Introduction to Pedagogical Theories of Learning

What is Pedagogy and Why is it Important?

Pedagogy is the theory and practice of education. As librarians, at the very least, a part of our professional lives are spent teaching and instructing our stakeholders. It is thus important to think about how we teach, how we deliver the information to our students that must be delivered. This section of the Libguide will introduce a selective range of pedagogical theories that apply to Digital Pedagogy in particular. 

The pedagogical approaches, which will frequently be referred to in other sections of the Libguide, that will be elaborated upon here include:

  • Constructivism
  • Constructionism
  • Active Learning
  • Problem Based or Inquiry Based Learning
  • Andragogy

Why Pedagogy?

Cathy Davidson and  “Why Start With Pedagogy?"

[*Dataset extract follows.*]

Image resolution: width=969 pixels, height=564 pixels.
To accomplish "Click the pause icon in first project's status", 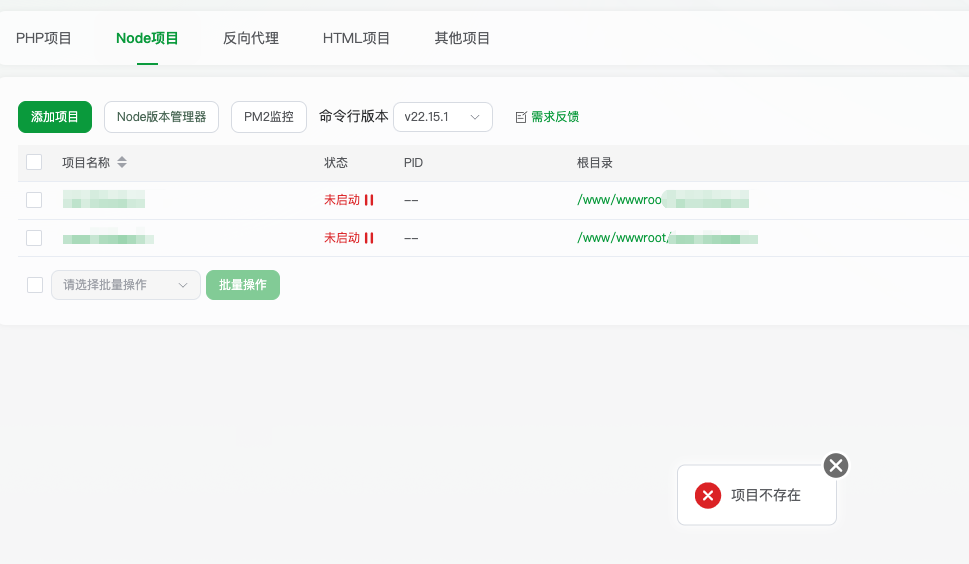I will click(x=369, y=200).
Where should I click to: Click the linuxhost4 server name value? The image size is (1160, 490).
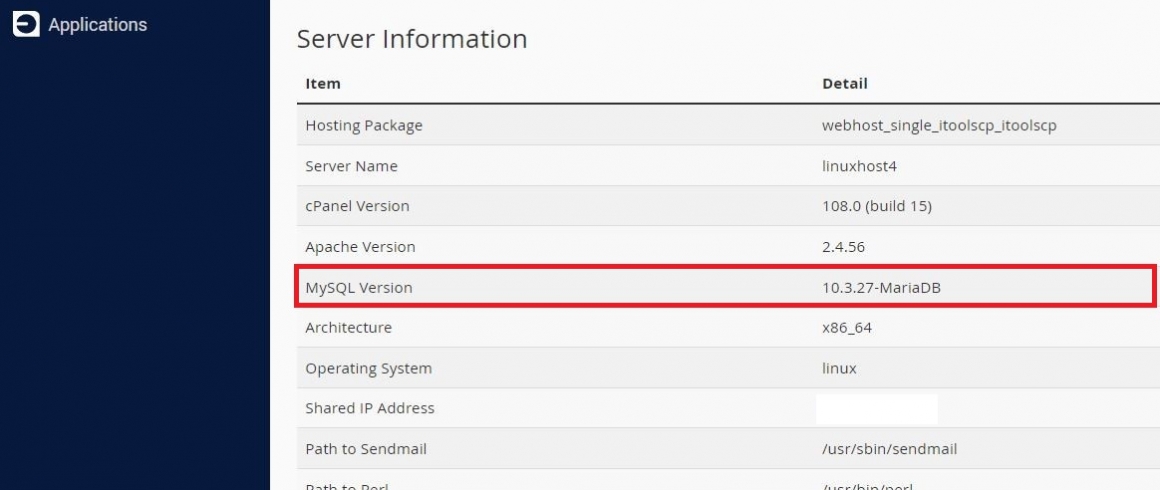pos(860,166)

In her  "Why Start With Pedagogy? – 4 Good Reasons and 4 Good Solutions,” writing for HASTAC, Cathy Davidson argues that “you can change to a pedagogy of liberation today, one where, in any discipline, at any level, at any college or university, you help your students to find their own agency, their own mission, and connect that empowerment to larger social purposes and to the role of higher education as a social good.”

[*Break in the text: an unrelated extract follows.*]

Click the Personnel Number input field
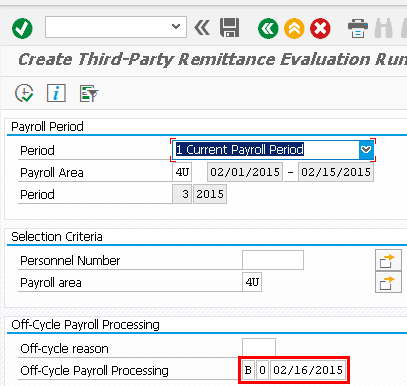point(273,260)

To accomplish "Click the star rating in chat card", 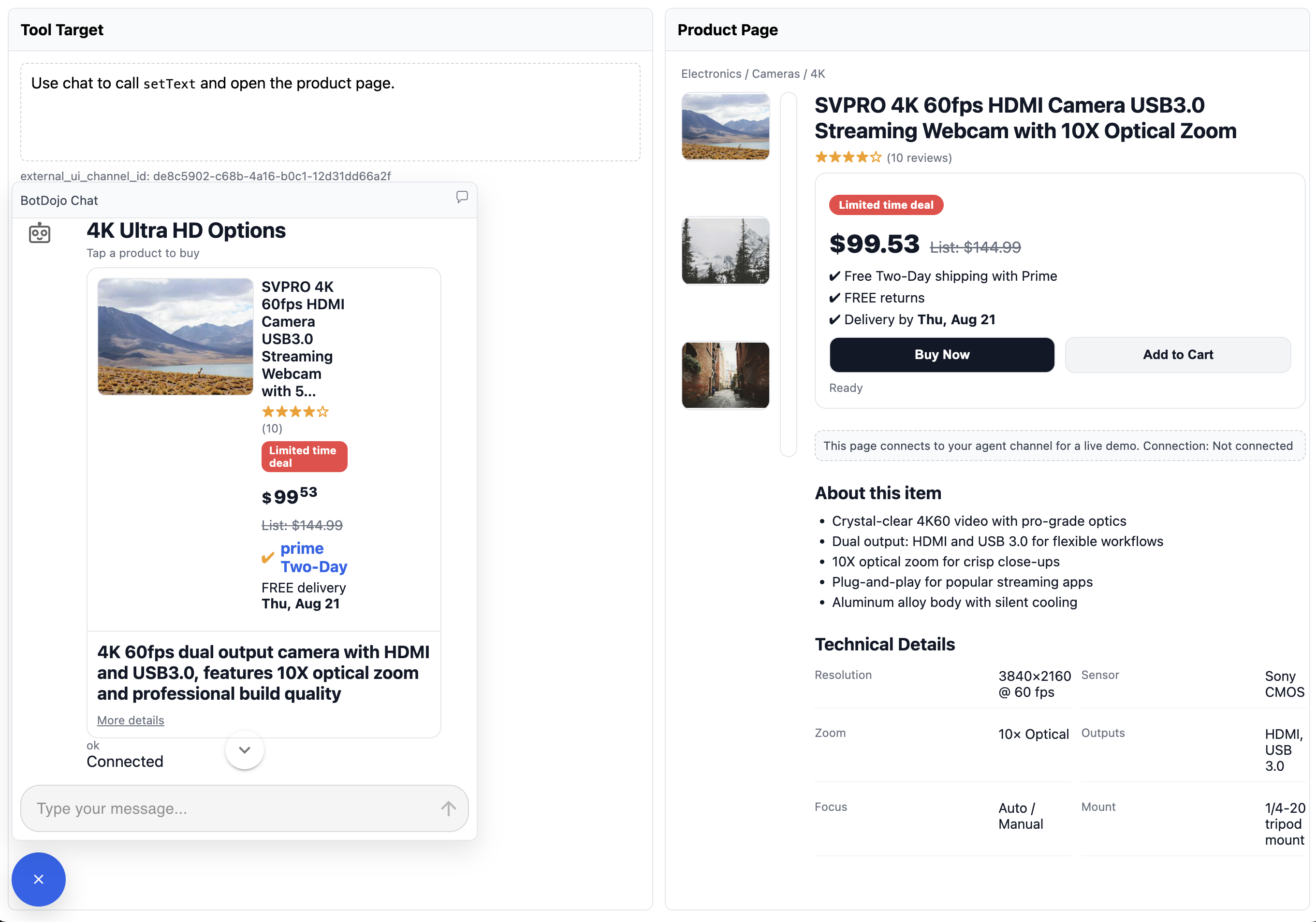I will point(295,411).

Davidson presents the fact that the research on active learning indicates that student learn to a greater degree by engaging in their own research interests and projects. Davidson suggests the following four pedagogical methods for those tasked with instructing post-secondary students, students that have had at least twelve years of a pedagogical approach where “mastering the formal education methods where hierarchy and control displace all the complex, experience-based, interactive learning methods,” was typically the norm. Davidson states that the suggestions are based on extensively researched theories, practices, and methods that have been designed to help students retain and apply complex ideas that are transferable to other learning situations. 

1. Your pedagogical approach is in your control : Davidson describes the various inequalities that can occur within the post-secondary system, and states that those who educate in the post-secondary setting “can rethink pedagogy and enact change in how students learn-- and change lives tomorrow.” She insists that pedagogy is the responsibility of the instructor, and that as the instructor,  “you can change how you teach and learn immediately, in ways large and small, in virtually any institutional setting.” This applies to both faculty members and librarians equally.

2. Your pedagogical approach is free.  Davidson argues that it does not cost anything to go from a teacher centered to a student centered environment. The student centered environment is marked through interactivity, engagement, research-based, goal driven, egalitarian approaches. classroom. Davidson insists that instructors do not necessarily need to include technology into this process, technology can also go a far way in terms of creating engagement.

3. Student centered pedagogy works: Davidson insists that if you try student centered techniques, you will have successful responses. She also states that student centered learning has the potential to enrich everyone’s learning, lightens the instructor’s own load, and makes everyone feel included. She argues that this approach is similar to why a democracy is preferable to oligarchy, in terms of a social idea. She refers to Eric Mazur (Harvard) who argues that “just putting student inquiry at the center of a classroom helps everyone learn better, deeper, and more.” 

4.    It is gratifying and gives you energy and inspiration for the bigger institutional battles: There are numerous difficulties and injustices being faced at the post-secondary level (high tuition rates, adjunct professorship, irrelevant curriculum), so, Davidson argues, why not change your curriculum so that students become more engaged in ways they were not before? Davidson states that it is both gratifying and inspiring.